Despite her doctors efforts to treat the Ms. Kuleba during the event with the medication Dantrolene, her parents claim her Plastic Surgeon's office was not prepared to care for their daughter once they had figured out that she was suffering from the hidden hereditary condition and have (in the great American tradition) announced their intention to file a lawsuit.
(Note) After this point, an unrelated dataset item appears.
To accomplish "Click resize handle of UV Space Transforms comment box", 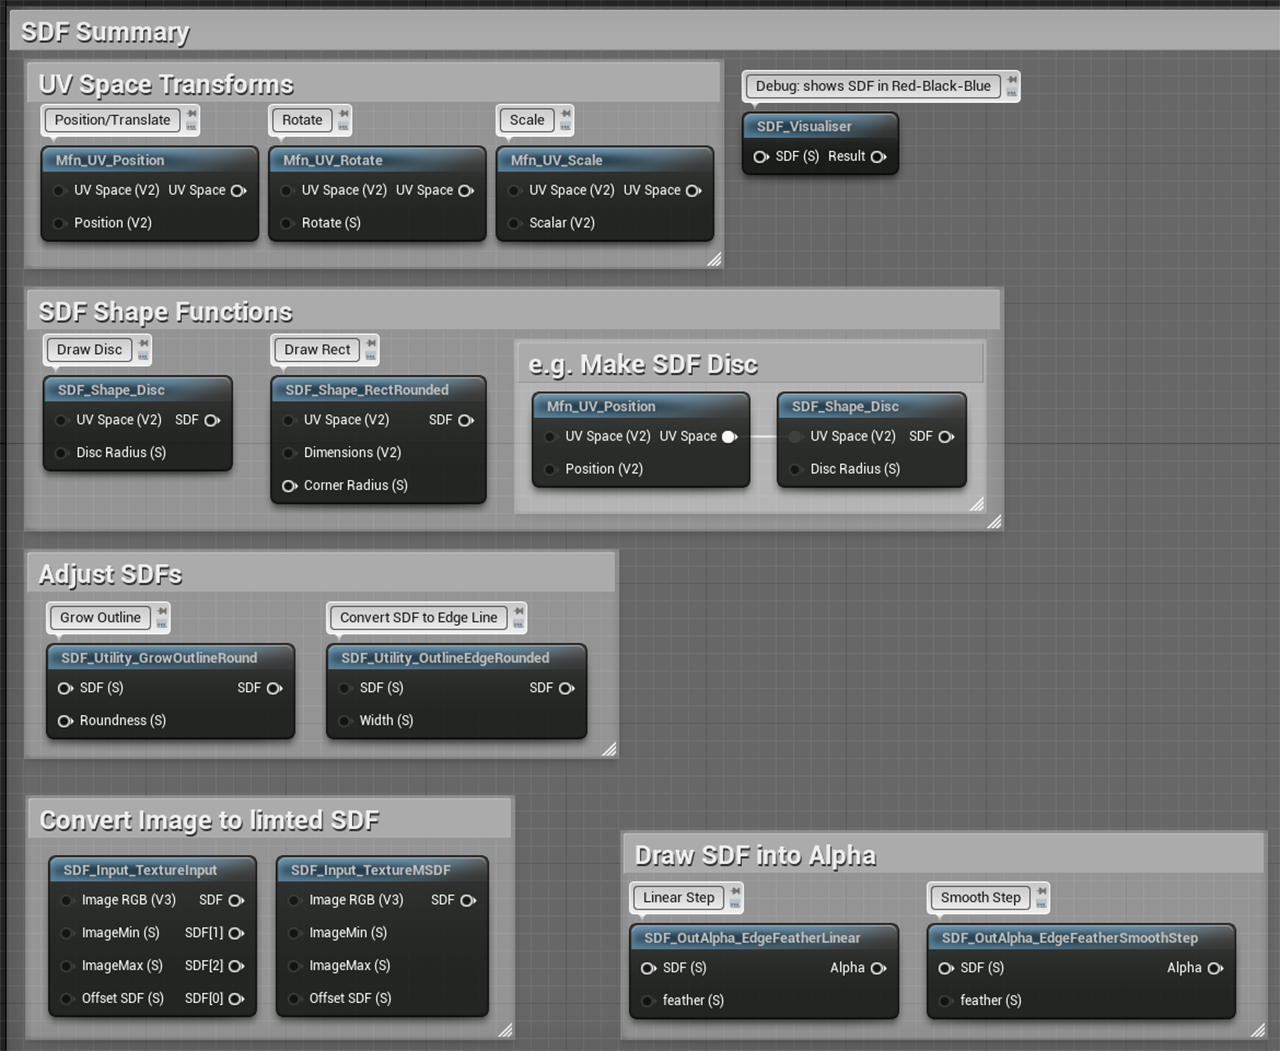I will click(x=714, y=260).
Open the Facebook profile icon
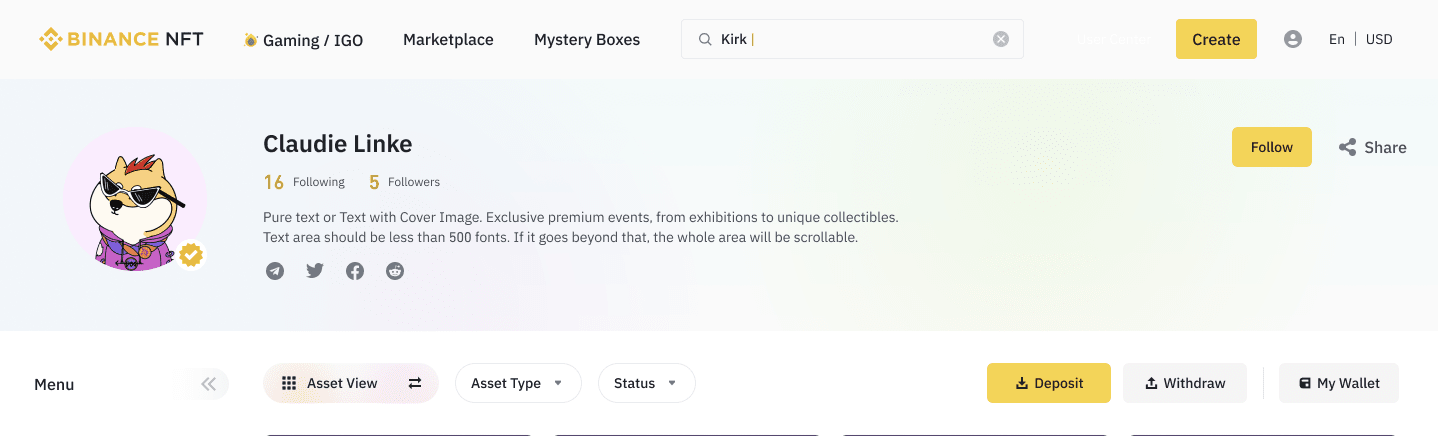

When MH is identified or suspected, time becomes valuable for salvage treatment. As soon as the malignant hyperthermia reaction is recognized, all anesthetic agents are discontinued and the administration of 100% oxygen is recommended. Dantrolene should be administered by continuous rapid IV "push" beginning at a minimum dose of 1 mg/kg, and continuing until symptoms resolve or the maximum cumulative dose of 10 mg/kg has been reached.
Kulebas' family attorney Roberto Stanziale, has said the teenager should have received as many as seven vials of the drug as an initial dose. On medical records Stanziale obtained following her death, one doctor noted she received one vial of the antidote. The other doctor wrote she received two. It's not known at what time the drug was administered or whether there was enough Dantrolene available at Dr. Schuster's Boca Raton clinic, Schuster Plastic Surgery. Both doctors have defended their actions, saying the situation was handled appropriately and that Kuleba received the Dantrolene dose needed once they consulted with the Malignant Hyperthermia Association (MHA) hotline and called an expert at the Mayo Clinic in Minnesota.
This dosing issue and it's timing is going to be a big issue in the lawsuit. You can't really give informed consent for MH as it's so rare so that shouldn't be an issue (although that will likely be claimed by a plaintiff's attorney). According to the brochure for Dantrolene, each vial contains 20 mg of the drug. As it's suggested in her anesthesiologists notes, she received 2 vials initially (40mg) while they called the MHA hotline to confirm treatment (as again it's so rare no one really has a lot of experience with treating it). That 40mg dose is in the ballpark for the recommended range (by weight) for initial treatment for most thin teenagers.
At the end of the day, I'm not sure what's going to be achieved with this lawsuit. It sure seems like reasonable steps were initiated by her doctors after the event to try and save this girls life. There is only so much you can do when unforeseen or extremely rare complications arise and no amount of preparation can prevent some bad outcomes. Contrast the hostile posture of the Kuleba family attorney with this MH tragic event during orthopedic surgery on a 20 year old described by Dr. Henry Rosenberg, President of the Malignant Hyperthermia Association of the United States. The pain of the medical staff and their communion with the deceased's family is moving.
I hope that this event will continue to foster more discussion on oversight for office-based surgery and anesthesia. It's ironic that it's actually been Plastic Surgery that been the most progressive in regulatory oversite in ambulatory surgery. While this case was an anesthesia complication rather then a surgical one, the who's, where's , and how's of who can (or should) be doing surgery is overdue for more scrutiny.